11. In Jayshree Tea and Industries Ltd. v. Union of India , a Division Bench of the Calcutta High Court relying on the decision in the case of Mrs. Bacha F Guzdar rejected the challenge to the constitutional validity of Section 115-C of the Act. The High Court is of the view that such additional tax would be levied on the basis of 40 per cent, liability as additional income-tax. In the instant case, however, the petitioner has not raised such an issue, and the issued raised is only the constitutional validity of Section 115-C of the Act which has been rejected by the Calcutta High Court.
12. The other case relied on by the petitioner is CIT v. Khatau Makanji Spg. 22 and Wvg. Co. Ltd. , wherein one of the questions that fell for consideration before the apex court was whether the findings of the Tribunal that the excess dividend was deemed to be paid out of the undistributed profits of the earlier year ending on which necessary rebate under the law was given in the assessment year 1952-53. The Tribunal observed that additional income-tax was also a tax on income and that the Finance Act could say that the tax would be payable on the income of any year preceding the previous year. However, the Tribunal found and referred four questions to the High Court and the High Court answered all the four questions in the negative. The revenue approached the apex court wherein it was held that the dividend in question which is the subject matter of issue in that case shall be deemed to be paid out of the profits not of the previous year under assessment but of some other years. Unless the Finance Act stated that after the working out of the fiction the profits of the back year or years shall be deemed to be a part of the total income of the previous year under assessment, the purpose of the Act clearly falls. It also held that, the income-tax is a tax on income of the previous year, and it would not cover something which is not the income of the previous year, or made fictionally so. The apex court accordingly held that it is impossible to say that the additional income tax was properly levied upon the total income, because what was actually taxed was never a part of the total income of the previous year. But if we analyse the provision of Section 115-C of the Act, it demonstrates a different picture. As indicated earlier, amended Section 115-C(1) starts with a non obstante clause and the dividend paid by the company to be subjected to additional income-tax is either from current or accumulated profits which was not the case before the apex court in Khatau Makanji Spg. and Wvg. Co. Ltd. . The judgment rendered by the apex court is in a different context than that of which we are now seized. Accordingly, the ratio of the aforesaid case is not applicable in the present case.

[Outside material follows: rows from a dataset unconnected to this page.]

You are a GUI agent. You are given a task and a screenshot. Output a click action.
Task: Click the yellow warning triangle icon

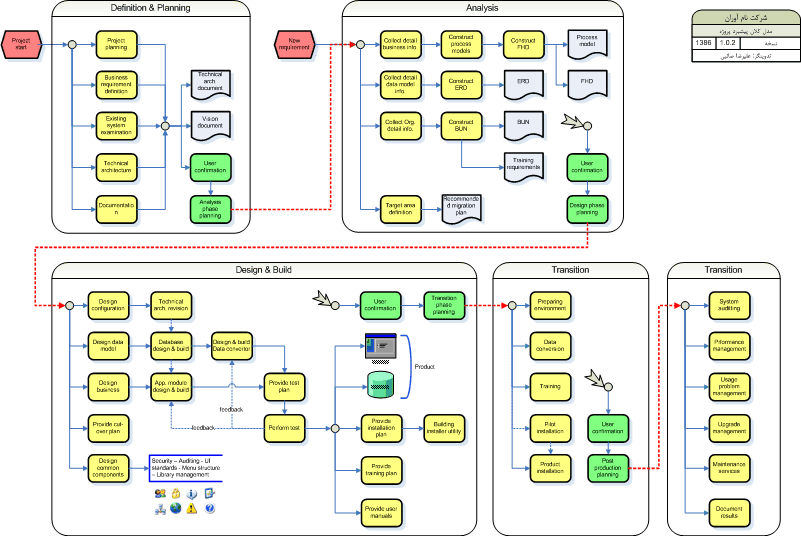(191, 508)
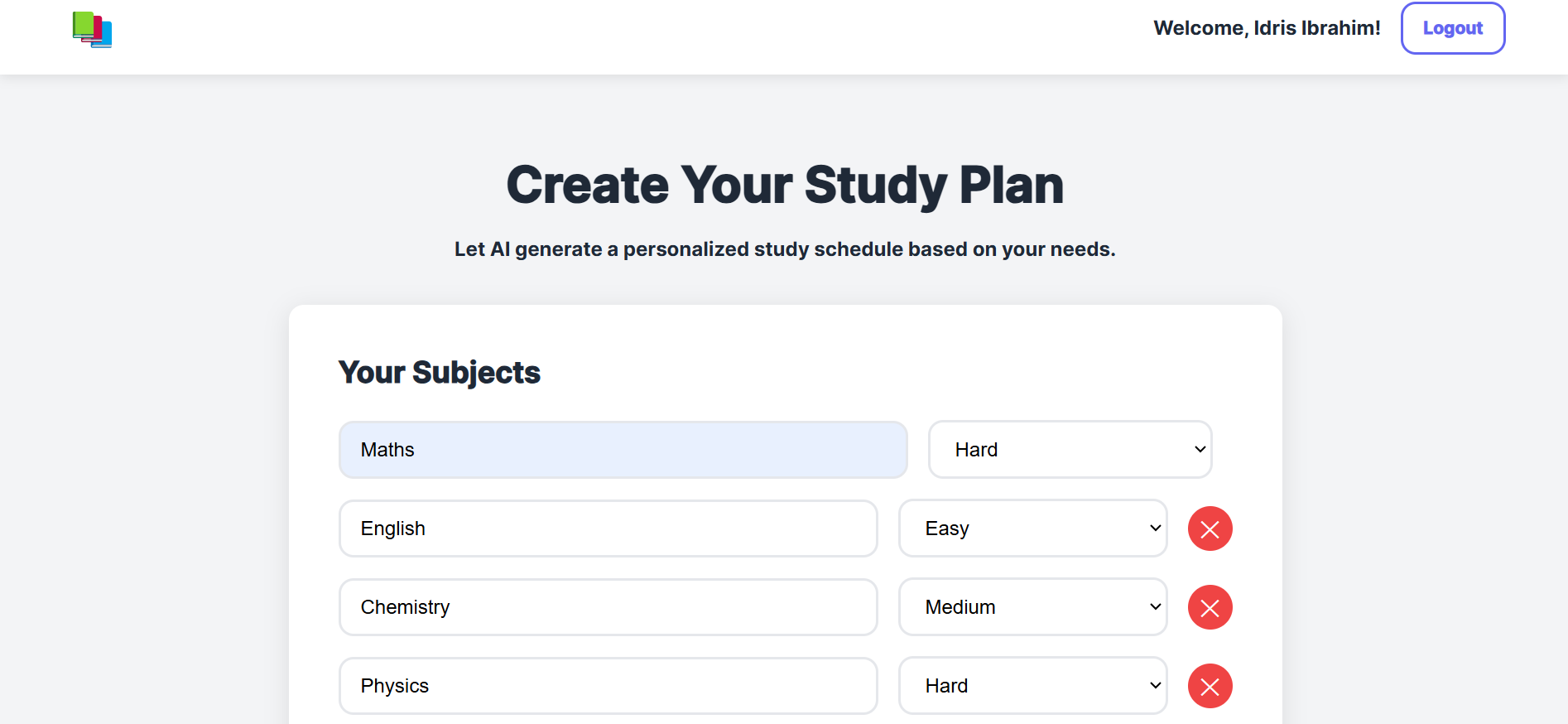Image resolution: width=1568 pixels, height=724 pixels.
Task: Delete the Chemistry subject row
Action: [x=1210, y=607]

13. The next case relied on by the petitioners is Tata Tea Ltd. v. State of 23 West Bengal , to show that the profits earned from the income of a tea estate amounts to agricultural income and if a company suffers loss in a particular year and distributed dividend on the basis of earlier reserves the same cannot be subjected to additional tax as sought to be made as that would amount to additional tax on income from which tax already paid on previous year. Dr. Pal, particularly, refers to paragraphs 29, 35 and 39 of the judgment. But the aforesaid decision does not lay any support to the contention of the petitioner, it is held in that said decision, inter alia, that under rule 8(1) of the Income-tax Rules, the income earned from the sale of tea grown and manufactured by a seller in India has to be computed as if it were income derived from business which would imply that the deductions allowable under the Act in the case of income derived from the sale of tea grown and manufactured by a seller and further allowance would be granted as set out in rule 8(2) and 40 per cent, of the income so computed would be deemed to be income liable to the levy of income-tax and the balance of the income would be liable to tax as agricultural income subject to such further deductions as the law pertaining to the levy of agricultural income-tax might allow. The apex court further held that a reading of Article 245 of the Constitution with entry 82 of List I and entry 46 of List II in the Seventh Schedule makes it clear that the State Legislature has exclusive jurisdiction to legislate in respect of taxes on agricultural income and in respect of taxes on other income, it is Parliament alone which can legislate.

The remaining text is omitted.